Она проводила Лифера Ивановича на улицу и закрыла ворота на засов. Когда вернулась, он сказал:
— Не надо бы так.
— А что с ними чикаться? Я их всех отважу таскать сюда свои жалобы. Поддайся им, так свету белого невзвидишь. Без того у тебя ни отдыха, ни продыха.
На этом дело с Лифером Ивановичем не кончилось. Через несколько дней поздно вечером к Рымареву пришли Максим и его брат Игнат. Вместе их Рымарев почти не видел и сейчас поразился, как они не схожи друг с другом. Игнат здоровяк, неторопливый, не быстрый на слово, все больше молчит, сжимая в кулаке бороду. Эта борода делает его старше на добрый десяток лет. Максим худенький, узкоплечий, как сын ему.
Верка стала на стол налаживать, ко Максим остановил ее.
— Не надо. Мы ненадолго, и по делу. А дело, Павел Александрович, такое. Неладно, кажись, выходит у нас с обложением мужиков.
— В каком же смысле неладно? — настороженно спросил Рымарев, предчувствуя, что этот хрупкий молодой человек с синими, как у девушки, глазами опять что-то надумал, снова попытается возлечь в какую-нибудь историю.
— В том смысле, что мы, прямо говоря, кое-кого разоряем.
— Кого же?
— Да хотя бы Лифера Ивановича.
— Жаловался?
— Нет.
— Так откуда же ты взял?
— Братуха вот, Игнат, сказывает.
— Тебе жаловался? — спросил Рымарев у Игната.
— Да нет. Кто я такой, чтобы жаловаться? Стороной узнал, что подвели под твердое задание. Игнат помолчал, словно ожидая, о чем еще спросит Рымарев, продолжал: — Неспособный он вынести такое твердое задание. Я мельником работаю. Кто что ест, мне хорошо известно. Лифер перед весной молол зерно, смешанное с брицей. Стало быть, от прошлогоднего урожая ничего не осталось.

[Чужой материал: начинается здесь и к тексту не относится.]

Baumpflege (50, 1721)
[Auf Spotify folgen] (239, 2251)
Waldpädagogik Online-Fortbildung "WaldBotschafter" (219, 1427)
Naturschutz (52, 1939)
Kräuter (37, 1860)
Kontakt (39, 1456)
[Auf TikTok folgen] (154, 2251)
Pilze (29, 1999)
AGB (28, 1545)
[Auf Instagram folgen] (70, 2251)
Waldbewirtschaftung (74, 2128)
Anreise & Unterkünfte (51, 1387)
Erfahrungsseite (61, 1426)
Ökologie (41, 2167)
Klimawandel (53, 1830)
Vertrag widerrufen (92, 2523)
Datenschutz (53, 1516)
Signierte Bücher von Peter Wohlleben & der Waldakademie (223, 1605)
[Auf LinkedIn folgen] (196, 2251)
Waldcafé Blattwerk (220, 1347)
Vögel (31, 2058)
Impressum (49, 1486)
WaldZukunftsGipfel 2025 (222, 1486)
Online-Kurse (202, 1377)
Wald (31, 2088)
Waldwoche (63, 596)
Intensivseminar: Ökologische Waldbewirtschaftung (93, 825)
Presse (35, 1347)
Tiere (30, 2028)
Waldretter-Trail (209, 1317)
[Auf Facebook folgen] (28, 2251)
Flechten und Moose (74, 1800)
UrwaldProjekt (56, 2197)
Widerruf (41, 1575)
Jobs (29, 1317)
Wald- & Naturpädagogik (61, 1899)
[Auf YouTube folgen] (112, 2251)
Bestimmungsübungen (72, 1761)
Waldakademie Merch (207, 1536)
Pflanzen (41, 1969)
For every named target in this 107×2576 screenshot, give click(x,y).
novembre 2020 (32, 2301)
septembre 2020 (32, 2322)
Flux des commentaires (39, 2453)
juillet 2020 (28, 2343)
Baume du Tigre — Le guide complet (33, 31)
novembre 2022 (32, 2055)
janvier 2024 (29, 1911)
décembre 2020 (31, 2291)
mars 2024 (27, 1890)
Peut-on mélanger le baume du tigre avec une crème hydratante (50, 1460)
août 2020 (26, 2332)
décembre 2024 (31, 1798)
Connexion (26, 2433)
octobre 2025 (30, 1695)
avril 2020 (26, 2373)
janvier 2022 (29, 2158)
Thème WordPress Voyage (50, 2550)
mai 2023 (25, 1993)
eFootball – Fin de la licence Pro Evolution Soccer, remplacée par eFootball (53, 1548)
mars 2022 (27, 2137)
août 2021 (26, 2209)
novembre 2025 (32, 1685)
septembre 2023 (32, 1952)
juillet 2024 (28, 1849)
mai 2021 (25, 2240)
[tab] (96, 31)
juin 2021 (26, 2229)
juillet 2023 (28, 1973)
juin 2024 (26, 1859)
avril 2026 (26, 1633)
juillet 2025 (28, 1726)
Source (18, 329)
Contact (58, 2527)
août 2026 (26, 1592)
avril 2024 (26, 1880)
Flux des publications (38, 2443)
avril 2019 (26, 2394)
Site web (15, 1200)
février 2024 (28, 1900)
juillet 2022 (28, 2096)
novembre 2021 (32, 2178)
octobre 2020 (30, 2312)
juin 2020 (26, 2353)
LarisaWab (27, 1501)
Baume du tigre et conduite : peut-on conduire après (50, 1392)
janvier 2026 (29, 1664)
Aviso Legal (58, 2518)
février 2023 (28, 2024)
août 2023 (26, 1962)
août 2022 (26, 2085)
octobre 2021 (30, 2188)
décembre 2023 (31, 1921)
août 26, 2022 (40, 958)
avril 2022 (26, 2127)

— Ну это еще как сказать, — усомнился Рымарев. Игнат подумал, качнул головой.
— Нет, не станет мужик набивать брюхо брицей, если калачи имеются. Нынче Лифер посеял много, это верно. Но с землей ему утеснение было, вся пашня на взгорье. Хлеб там родится худо. На мельницу я ездил мимо Лиферовых полей. Не урожай горе. Колос от колоса не услышишь голоса. На это начальство не посмотрело. Много десятин засеяно, ну и гони хлеб без разговоров. Разве такое дозволяется Советской властью?
— Но при чем тут я?
— Посоветоваться надо, Павел Александрович, — сказал Максим. — Зазря человек пострадает. Не везет этому мужику. Помню, еще при Лазаре Изотыче его да еще Викула Абрамыча и Прохора Семеныча прижимали. Отстоял Лазарь Изотыч. И нам надо как-то помочь мужику.
— Почему вы идете ко мне, а не к Белозерову? Этого я понять никак не могу!
— И к Белозерову пойдем, а как же… — Максим достал кисет с табаком, скрутил папироску. — Хотел я знать, что ты о таких делах думаешь.
— Послушайте, Максим Назарыч, мне совсем не до этого! — взмолился Рымарев. — И без вашего Лифера дел по горло.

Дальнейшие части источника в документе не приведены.